● PROBLEM TO WORK ON: Where a line below holds the string "give", copy that line.
++++
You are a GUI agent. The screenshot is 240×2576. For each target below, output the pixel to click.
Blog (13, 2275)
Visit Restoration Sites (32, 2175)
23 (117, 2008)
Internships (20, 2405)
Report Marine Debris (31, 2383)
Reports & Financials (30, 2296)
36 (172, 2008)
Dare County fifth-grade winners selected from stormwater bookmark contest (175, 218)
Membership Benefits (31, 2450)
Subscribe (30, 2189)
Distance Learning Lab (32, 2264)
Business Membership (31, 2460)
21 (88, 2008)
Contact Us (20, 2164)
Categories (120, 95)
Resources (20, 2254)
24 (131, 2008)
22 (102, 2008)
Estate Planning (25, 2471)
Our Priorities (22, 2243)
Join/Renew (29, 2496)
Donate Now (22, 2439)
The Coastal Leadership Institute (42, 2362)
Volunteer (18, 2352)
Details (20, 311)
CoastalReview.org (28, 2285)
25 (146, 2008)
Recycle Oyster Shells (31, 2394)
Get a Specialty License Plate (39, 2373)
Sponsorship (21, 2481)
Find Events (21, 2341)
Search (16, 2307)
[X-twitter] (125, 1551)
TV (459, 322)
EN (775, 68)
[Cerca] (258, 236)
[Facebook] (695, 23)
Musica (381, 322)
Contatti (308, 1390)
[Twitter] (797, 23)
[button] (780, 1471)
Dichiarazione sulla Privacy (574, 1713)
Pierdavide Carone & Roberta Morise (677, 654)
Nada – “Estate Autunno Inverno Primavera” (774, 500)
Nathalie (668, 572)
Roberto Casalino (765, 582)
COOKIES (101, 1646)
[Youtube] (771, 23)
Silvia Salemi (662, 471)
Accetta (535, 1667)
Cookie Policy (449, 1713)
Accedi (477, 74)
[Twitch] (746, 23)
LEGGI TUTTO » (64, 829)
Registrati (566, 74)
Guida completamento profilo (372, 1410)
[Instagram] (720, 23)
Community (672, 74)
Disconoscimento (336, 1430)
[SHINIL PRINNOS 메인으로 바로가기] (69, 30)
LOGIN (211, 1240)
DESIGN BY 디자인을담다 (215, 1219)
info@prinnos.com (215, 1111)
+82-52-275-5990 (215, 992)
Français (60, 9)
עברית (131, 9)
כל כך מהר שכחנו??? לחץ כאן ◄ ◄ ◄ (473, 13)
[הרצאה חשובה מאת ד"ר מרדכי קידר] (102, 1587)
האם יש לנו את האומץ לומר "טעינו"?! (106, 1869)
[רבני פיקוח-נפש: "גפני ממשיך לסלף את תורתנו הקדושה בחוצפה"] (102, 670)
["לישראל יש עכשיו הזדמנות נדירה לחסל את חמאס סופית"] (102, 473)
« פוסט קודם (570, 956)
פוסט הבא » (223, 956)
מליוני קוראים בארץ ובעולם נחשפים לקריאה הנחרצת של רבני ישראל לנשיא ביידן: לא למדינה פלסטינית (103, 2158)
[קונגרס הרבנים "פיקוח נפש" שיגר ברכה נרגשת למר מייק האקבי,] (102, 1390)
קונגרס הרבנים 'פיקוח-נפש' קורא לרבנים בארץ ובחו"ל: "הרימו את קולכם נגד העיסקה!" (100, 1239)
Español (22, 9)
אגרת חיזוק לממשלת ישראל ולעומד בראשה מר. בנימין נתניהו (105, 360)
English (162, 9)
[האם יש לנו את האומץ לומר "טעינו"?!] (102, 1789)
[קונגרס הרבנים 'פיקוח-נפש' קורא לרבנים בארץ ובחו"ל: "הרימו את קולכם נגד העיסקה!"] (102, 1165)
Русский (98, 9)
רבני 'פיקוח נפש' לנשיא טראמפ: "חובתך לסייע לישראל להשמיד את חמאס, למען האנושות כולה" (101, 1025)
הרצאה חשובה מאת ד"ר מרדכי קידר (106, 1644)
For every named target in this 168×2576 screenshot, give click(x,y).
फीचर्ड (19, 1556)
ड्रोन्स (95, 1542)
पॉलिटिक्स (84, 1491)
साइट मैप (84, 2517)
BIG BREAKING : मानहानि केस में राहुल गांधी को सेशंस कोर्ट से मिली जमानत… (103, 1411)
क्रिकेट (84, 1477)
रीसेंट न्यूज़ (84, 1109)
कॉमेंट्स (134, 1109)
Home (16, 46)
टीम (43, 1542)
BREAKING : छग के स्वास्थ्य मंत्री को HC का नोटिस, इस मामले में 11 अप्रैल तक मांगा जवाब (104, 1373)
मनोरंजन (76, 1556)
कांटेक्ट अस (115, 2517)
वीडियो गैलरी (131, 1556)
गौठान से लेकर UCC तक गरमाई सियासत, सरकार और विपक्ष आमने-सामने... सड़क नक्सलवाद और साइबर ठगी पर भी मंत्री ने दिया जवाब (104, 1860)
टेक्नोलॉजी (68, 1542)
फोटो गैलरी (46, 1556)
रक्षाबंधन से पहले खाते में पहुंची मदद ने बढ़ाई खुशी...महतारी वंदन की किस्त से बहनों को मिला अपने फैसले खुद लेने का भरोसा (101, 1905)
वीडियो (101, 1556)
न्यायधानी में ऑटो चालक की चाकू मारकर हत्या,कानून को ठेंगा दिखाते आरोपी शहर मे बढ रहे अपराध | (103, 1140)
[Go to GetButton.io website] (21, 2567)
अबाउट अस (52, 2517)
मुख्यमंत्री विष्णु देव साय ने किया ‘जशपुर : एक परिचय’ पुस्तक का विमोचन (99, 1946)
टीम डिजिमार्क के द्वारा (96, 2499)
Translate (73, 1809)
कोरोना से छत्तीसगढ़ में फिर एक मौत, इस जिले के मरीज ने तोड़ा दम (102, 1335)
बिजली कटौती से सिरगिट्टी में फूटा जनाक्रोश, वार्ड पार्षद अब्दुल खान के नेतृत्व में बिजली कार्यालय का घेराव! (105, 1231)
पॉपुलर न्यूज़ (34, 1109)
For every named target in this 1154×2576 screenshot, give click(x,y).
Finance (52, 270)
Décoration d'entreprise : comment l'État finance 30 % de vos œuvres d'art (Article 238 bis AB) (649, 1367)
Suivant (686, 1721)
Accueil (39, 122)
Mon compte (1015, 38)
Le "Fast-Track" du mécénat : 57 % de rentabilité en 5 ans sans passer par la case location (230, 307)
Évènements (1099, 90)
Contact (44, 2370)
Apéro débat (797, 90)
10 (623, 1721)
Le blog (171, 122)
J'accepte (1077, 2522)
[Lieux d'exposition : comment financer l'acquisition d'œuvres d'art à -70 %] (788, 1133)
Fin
++++
● SOLUTION FOR THIS EXERCISE:
For every named target in this 168×2576 screenshot, give click(x,y).
For every named target in this 1154×2576 screenshot, give click(x,y).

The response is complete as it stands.